Keep a positive attitude

Moms and dads should stay positive talking about the new school year, she said.

“It’s not about you ‘having to go back to school’ but really emphasizing the great pieces about going back to school,” she said. Parents should make positive statements such as, “Think about all the things you’re going to learn. Think about how much fun you are going to have.”

Get enough sleep

Noyola said during the summer bedtimes become more flexible, but once school begins those bedtimes should become more structured.

“We really need to get them back into that routine of having a designated sleep time, especially with our little ones,” she said.

“A lot of studies say our little ones need 10 to 12 hours of sleep every night in order to really be at their best. A week or two before school starts we need to get our students back into having those bedtime routines so it’s not a shock the first day of school.”

Good first experience

“We talk about first impressions mattering,” Noyola said. “First experiences matter as well whether the student is starting school for the first time or returning to school. We recommend everything be planned out.

“For example, if that student is taking a backpack, make sure everything they’re going to need is in there. The backpack maybe is by the front door so they’re not scrambling last minute that morning. When we plan, everything seems so smooth. The same thing applies for that first day.”

Maintain composure on the first day

“Let’s talk about little ones that are starting school the first time,” she said. “Occasionally there are going to be some tears. We always recommend that parents stay very confident during that time.

“If a student senses that the parent is worked up, then the student is going to pick up on that.”

Parents shouldn’t stay too long, she said.

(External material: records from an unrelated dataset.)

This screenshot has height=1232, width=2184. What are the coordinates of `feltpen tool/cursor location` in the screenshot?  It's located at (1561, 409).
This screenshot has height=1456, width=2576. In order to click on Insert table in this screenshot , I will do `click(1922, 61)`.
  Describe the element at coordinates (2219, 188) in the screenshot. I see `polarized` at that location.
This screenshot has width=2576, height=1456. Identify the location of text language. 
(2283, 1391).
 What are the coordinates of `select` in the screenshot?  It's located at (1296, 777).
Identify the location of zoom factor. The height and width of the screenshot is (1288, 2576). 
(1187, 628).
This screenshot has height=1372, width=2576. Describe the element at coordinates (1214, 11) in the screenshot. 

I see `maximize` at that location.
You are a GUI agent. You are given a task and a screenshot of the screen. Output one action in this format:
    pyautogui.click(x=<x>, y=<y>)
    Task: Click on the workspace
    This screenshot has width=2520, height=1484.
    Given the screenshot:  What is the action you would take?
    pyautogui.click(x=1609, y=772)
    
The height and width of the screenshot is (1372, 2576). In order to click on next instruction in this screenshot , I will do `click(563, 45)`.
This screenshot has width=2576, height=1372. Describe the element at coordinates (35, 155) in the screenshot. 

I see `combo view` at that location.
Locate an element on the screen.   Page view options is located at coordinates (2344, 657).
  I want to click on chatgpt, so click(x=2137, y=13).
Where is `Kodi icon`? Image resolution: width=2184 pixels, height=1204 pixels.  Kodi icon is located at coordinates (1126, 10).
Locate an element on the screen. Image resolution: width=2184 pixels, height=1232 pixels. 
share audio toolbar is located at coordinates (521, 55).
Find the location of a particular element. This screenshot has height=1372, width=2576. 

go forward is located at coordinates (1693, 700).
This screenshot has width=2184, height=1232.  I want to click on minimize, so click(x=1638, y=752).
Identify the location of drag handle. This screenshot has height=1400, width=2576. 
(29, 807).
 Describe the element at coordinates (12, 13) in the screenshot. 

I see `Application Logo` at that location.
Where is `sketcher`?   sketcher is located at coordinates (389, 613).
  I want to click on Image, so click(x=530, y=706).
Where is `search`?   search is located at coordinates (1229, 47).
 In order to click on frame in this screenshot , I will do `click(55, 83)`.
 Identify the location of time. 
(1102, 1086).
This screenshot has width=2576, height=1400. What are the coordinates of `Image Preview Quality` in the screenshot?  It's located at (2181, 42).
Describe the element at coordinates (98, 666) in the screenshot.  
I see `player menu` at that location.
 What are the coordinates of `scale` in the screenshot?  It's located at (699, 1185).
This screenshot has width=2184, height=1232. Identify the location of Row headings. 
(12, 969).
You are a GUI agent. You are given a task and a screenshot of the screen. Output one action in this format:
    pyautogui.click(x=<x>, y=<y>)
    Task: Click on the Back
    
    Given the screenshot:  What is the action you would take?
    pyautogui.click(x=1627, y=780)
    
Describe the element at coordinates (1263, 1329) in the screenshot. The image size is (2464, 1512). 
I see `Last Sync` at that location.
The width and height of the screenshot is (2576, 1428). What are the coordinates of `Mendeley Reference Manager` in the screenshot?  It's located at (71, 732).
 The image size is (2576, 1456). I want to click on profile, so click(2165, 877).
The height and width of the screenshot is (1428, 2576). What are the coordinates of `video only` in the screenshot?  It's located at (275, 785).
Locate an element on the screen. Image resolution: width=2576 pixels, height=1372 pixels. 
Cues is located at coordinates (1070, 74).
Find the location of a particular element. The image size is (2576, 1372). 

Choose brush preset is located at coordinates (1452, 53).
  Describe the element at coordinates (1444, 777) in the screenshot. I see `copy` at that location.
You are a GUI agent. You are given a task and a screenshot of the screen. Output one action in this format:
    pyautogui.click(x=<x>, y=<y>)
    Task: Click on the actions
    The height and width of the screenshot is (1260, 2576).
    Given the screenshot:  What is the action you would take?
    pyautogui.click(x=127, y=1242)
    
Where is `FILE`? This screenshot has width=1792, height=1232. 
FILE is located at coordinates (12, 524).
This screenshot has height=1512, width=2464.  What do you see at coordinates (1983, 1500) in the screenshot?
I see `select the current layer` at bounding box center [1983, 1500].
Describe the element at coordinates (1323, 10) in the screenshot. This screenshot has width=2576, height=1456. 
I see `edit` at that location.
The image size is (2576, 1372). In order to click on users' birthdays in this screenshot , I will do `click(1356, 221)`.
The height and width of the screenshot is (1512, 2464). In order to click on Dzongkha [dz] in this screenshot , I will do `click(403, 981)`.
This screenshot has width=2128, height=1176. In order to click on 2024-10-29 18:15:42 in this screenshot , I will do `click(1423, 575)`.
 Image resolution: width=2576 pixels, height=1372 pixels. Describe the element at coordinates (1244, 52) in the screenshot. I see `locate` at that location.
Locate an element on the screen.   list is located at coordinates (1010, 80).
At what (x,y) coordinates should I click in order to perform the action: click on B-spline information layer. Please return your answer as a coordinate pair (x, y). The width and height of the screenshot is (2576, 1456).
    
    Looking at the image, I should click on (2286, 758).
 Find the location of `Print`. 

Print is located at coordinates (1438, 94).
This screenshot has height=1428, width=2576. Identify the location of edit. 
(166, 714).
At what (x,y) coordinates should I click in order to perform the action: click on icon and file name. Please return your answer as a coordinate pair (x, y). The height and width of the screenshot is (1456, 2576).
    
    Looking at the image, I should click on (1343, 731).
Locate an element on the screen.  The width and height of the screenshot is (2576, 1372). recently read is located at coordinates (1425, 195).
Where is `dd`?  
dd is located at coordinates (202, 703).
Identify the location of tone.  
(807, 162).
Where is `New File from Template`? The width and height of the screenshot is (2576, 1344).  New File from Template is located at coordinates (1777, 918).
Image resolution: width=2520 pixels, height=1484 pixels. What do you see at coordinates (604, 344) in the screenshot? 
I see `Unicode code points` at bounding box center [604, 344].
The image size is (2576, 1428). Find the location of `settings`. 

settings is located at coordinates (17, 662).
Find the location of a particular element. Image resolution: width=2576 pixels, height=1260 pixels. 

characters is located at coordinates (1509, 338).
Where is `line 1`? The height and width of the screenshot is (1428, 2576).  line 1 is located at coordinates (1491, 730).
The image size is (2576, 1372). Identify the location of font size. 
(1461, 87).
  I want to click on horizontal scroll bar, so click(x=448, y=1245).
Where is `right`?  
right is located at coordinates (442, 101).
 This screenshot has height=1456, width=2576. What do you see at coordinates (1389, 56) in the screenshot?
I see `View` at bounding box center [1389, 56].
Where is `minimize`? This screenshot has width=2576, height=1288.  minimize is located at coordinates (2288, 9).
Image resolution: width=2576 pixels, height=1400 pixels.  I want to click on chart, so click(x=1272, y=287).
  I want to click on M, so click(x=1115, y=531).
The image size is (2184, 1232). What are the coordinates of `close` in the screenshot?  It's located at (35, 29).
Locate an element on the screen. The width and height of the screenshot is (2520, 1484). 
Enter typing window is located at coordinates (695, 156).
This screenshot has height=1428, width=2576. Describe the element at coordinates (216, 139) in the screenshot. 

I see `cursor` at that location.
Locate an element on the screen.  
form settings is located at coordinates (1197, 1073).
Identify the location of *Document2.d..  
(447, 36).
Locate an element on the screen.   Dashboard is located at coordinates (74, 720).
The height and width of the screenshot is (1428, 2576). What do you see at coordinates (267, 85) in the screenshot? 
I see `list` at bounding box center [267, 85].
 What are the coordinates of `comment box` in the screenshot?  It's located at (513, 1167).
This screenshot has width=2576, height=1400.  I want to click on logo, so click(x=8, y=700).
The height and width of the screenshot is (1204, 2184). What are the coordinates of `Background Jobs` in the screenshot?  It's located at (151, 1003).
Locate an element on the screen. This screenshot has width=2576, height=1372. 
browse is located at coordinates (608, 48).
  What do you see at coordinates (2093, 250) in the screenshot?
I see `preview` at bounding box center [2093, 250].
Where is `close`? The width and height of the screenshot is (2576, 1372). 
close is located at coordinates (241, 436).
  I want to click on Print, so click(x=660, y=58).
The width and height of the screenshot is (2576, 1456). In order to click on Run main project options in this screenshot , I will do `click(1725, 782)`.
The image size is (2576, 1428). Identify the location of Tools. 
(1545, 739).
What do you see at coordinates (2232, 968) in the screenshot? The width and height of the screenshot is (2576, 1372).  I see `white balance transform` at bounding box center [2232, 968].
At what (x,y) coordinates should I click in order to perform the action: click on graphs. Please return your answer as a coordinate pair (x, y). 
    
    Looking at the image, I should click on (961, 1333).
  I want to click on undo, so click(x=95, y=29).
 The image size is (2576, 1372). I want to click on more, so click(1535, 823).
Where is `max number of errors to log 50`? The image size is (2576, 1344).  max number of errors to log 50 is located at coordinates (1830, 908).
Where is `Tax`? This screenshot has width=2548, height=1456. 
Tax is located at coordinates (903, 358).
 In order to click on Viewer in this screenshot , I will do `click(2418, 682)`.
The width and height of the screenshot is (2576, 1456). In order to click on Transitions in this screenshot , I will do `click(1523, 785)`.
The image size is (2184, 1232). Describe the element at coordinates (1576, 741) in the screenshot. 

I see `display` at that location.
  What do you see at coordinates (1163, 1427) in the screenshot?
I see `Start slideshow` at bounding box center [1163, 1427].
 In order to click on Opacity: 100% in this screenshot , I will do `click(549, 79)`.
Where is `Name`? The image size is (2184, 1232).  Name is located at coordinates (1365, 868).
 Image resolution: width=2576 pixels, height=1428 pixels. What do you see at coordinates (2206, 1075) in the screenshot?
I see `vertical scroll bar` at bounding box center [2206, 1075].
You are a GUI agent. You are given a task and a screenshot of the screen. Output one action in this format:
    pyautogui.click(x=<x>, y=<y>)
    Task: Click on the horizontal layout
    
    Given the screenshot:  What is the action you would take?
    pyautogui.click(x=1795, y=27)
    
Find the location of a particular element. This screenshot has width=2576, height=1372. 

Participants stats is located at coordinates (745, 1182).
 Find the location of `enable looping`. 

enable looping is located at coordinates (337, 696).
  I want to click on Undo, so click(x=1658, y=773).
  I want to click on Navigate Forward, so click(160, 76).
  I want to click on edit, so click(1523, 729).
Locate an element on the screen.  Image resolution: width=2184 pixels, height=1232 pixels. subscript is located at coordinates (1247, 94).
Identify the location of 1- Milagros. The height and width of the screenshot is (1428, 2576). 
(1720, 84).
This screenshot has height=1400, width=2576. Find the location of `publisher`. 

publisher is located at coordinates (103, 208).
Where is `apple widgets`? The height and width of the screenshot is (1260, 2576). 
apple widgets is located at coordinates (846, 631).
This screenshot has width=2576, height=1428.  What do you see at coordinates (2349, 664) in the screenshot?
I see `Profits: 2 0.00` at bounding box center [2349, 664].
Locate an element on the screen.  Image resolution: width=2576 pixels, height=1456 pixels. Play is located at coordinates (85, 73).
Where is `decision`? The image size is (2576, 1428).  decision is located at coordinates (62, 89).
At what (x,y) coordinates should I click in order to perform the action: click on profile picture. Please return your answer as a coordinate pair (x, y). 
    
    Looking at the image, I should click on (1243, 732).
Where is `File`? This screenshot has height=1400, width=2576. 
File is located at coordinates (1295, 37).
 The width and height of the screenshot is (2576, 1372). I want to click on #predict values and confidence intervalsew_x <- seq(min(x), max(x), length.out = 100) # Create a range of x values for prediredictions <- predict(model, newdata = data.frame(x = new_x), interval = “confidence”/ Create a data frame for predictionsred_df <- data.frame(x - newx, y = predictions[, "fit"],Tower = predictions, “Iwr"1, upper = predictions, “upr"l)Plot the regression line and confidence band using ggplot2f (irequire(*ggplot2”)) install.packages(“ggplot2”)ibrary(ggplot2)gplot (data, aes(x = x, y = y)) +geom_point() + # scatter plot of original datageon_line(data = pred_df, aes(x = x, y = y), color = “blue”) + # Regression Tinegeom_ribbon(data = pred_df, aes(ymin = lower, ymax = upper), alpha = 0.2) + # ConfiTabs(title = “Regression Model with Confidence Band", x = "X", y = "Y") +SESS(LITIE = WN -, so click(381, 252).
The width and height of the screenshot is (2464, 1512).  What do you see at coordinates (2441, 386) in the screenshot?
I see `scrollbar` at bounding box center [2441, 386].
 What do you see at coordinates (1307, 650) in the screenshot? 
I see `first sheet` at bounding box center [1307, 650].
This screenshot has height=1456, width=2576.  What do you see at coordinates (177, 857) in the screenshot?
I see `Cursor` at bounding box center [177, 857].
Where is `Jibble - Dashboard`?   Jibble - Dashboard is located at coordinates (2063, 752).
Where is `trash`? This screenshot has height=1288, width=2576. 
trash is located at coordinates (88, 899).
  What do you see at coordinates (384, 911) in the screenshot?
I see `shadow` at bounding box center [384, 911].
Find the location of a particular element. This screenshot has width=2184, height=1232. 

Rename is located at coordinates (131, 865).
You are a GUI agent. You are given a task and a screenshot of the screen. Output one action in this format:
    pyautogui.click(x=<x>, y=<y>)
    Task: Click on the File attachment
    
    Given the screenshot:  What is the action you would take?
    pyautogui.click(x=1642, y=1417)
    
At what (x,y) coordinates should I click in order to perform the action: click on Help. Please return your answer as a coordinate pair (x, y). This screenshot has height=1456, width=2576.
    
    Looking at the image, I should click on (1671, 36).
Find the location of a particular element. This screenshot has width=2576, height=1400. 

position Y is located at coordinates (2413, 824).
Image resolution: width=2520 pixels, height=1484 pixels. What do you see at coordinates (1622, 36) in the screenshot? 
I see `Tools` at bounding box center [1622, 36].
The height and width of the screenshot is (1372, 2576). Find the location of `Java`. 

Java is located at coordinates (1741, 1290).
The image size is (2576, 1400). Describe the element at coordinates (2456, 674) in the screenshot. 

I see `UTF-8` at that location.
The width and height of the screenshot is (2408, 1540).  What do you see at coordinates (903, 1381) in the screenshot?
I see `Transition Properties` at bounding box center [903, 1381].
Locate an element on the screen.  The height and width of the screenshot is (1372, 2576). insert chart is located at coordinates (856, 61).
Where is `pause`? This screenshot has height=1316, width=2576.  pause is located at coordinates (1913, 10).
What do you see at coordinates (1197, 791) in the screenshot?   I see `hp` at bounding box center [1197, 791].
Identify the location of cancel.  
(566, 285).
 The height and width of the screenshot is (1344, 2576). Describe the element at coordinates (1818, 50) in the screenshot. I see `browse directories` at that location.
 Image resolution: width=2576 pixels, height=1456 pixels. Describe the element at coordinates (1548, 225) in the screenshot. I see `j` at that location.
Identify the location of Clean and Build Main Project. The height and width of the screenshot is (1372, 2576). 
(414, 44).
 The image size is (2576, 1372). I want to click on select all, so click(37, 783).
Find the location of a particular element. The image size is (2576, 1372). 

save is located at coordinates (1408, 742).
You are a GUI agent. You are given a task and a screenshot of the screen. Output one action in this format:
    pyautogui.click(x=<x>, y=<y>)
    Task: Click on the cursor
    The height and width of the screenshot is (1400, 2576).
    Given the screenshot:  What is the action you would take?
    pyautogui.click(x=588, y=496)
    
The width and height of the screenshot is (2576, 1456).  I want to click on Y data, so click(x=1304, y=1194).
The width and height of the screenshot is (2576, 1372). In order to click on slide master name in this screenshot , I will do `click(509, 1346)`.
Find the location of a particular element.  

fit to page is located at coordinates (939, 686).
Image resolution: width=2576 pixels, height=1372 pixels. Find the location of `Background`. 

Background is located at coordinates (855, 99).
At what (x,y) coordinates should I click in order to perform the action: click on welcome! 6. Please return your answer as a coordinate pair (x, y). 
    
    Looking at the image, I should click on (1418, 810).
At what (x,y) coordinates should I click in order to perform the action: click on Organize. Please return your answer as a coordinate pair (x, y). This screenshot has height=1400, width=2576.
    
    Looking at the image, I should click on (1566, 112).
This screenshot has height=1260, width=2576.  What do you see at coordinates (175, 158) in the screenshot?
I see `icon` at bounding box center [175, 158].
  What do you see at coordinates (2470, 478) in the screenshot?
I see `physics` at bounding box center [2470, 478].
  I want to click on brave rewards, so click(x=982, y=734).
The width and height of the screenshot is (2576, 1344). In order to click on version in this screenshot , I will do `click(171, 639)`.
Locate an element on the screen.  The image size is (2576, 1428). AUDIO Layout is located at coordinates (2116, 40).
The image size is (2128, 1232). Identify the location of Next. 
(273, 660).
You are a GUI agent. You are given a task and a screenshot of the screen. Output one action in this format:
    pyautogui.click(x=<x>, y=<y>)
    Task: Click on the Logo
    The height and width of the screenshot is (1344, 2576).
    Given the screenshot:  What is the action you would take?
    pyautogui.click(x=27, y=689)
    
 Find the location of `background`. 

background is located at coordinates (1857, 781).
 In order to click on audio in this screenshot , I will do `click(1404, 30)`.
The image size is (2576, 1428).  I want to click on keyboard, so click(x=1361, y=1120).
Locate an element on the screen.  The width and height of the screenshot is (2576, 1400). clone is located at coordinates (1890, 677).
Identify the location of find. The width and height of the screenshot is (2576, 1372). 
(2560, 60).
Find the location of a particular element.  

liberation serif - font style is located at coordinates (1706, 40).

“The sooner we allow the teacher to distract the student and get them going into the routine the sooner the crying will subside. If the parent is still sticking around a little too long because they’re seeing their child crying, it delays the student getting into the flow of school.”

Ask about their day, and be specific

Parents like to know how the school day went when their child gets home, but Noyola advised against asking such broad questions as “How was your day?”

“We suggest they ask more specific questions, like ‘What stories did you read to day? What did you have for lunch? What did you do in PE?’” she said.

“When we ask specific questions we get specific answers. That is a recommendation that keeps them connected and also gives them a view on what the actual school day was like.”